__SUPPLIED INFORMATION__:
# # # # #

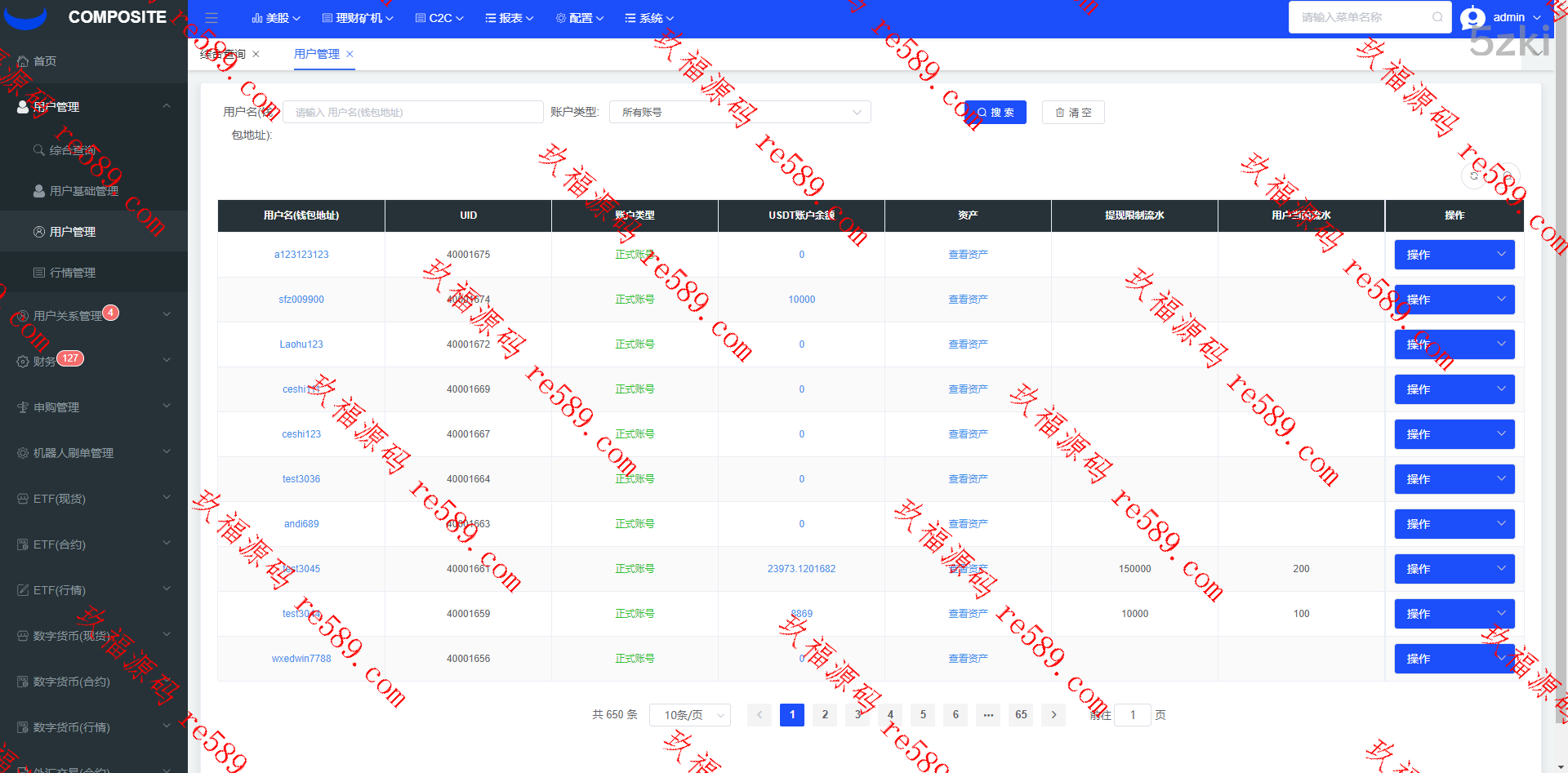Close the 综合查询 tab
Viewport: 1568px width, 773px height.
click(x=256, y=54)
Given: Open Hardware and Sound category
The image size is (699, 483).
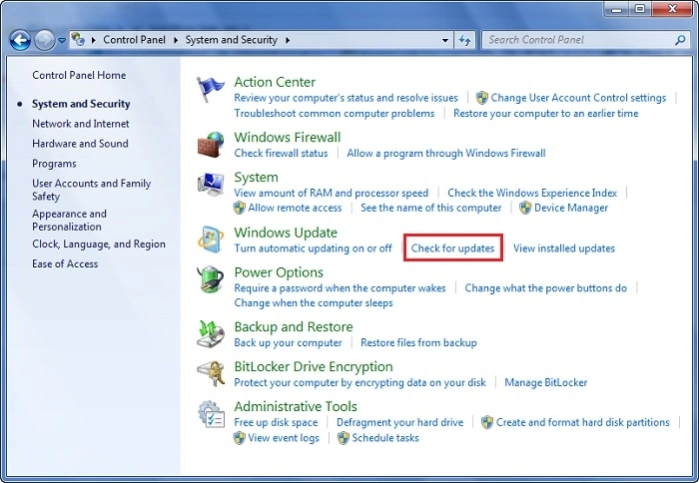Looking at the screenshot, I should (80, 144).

# # # # #

__ACTIVITY__: Everything from the line containing "Given: Open Hardware and Sound category" to the final line of the listing above, both ends included, should be transcribed word for word, except for the pictures.

__ANSWER__:
Given: Open Hardware and Sound category
The image size is (699, 483).
Looking at the screenshot, I should (80, 144).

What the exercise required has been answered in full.